Nor are either among those factors set forth in 15 V.S.A. § 751. Under that statute, in disposing of the property subsequent to the granting of a divorce, when there are no minors involved, the court should consider the respective merits of the parties, the condition in which a divorce would leave them, and the party through whom the property was acquired. It is vested with wide judicial discretion in this area, and the burden is on an appellant to show that this discretion was wrongfully exercised. van Loon v. van Loon, 132 Vt. 236, 238, 315 A.2d 866 (1974); Lafko v. Lafko, 127 Vt. 609, 617, 256 A.2d 166 (1969).
The trial court's conclusion concerning the absence of liquidity is a legally insufficient basic reason for ordering equal division of the properties. While the same result might have been, and still may be, reached without this conclusion, and while some findings were made that show that the § 751 factors were considered, it would work an injustice on the defendant to allow that order to stand where the absence of liquidity apparently received greater consideration. See Strong v. Strong, 123 Vt. 243, 245-46, 185 A.2d 924 (1962).

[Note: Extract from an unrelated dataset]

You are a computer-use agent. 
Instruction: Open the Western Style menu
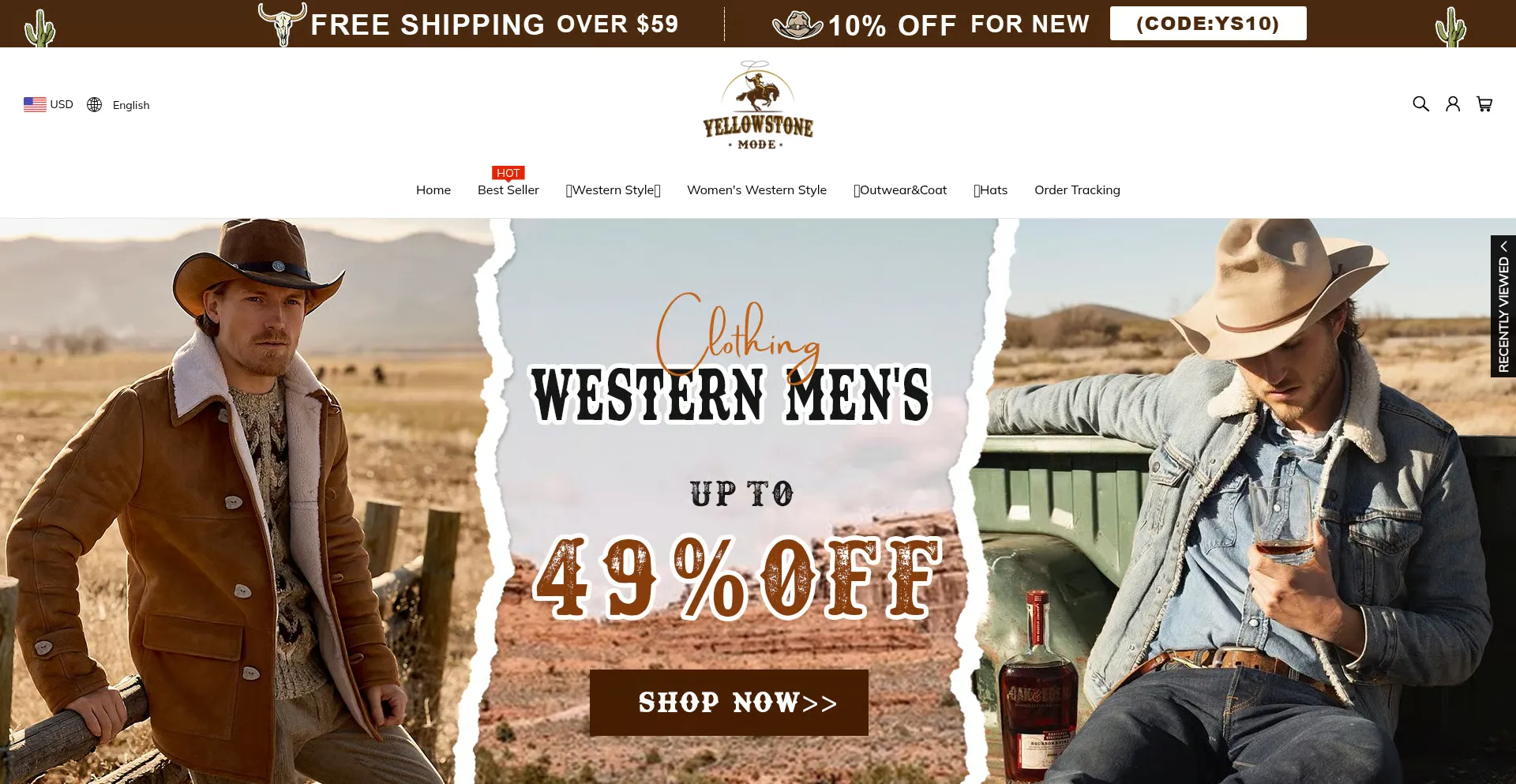point(614,190)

Also a part of the motion below, and raised on appeal here, is the defendant's contention that certain of the property division procedures are too ambiguous. The court orderedan immediate equal division of the securities with the exception of those two stocks which are personal to the defendant for which he shall make allowance in such division with the plaintiff. Such division to be accomplished by the parties through their attorneys inasmuch as the total value of the securities changes from day to day.

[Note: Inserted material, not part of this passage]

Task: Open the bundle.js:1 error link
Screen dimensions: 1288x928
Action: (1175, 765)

We agree with the defendant that the division should not be accomplished by the parties through their attorneys; this is a matter which can properly be decided in open court upon a disclosure of the stocks' value, compelled from the defendant if necessary. We can readily conceive a dispute arising over the value of the defendant's personal stocks and the other securities to be divided as well as to the nature and amount of the allowance to be made.

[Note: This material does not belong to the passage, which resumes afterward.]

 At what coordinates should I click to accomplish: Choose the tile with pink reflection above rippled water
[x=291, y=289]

The court also found that there were outstanding taxes and insurance bills against the real estate. It awarded possession of the main household and certain property to the plaintiff for a winter; all the property, with the exception of two automobiles, sold by July 1, 1975; and all property not sold at a price acceptable to both parties by that date sold at an auction during the month of July. There was a requirement that "taxes and insurance outstanding shall be paid jointly by the parties, each bearing one-half of the present expense."
Endless arguments could be made, and innumerable contempt petitions brought, because of the ambiguities produced by these provisions. For example, is the defendant to pay only those taxes and insurance premiums on the real estate or on the other property as well? While plaintiff is to pay "all necessary expenses for the up-keep *228 of the property during the period in which she has possession", when does the "winter" end?
Both parties are in agreement that Finding No. 13, that the defendant's expenses are more than $225.00 a week and that the plaintiff's are about the same, is not supported by the evidence. This error can be cured at the new hearing necessary to obtain a supportable order disposing of the properties and unambiguous procedures for implementing that disposition.
Decree of divorce is affirmed, but the cause is remanded for hearing in accordance with the views expressed in this opinion.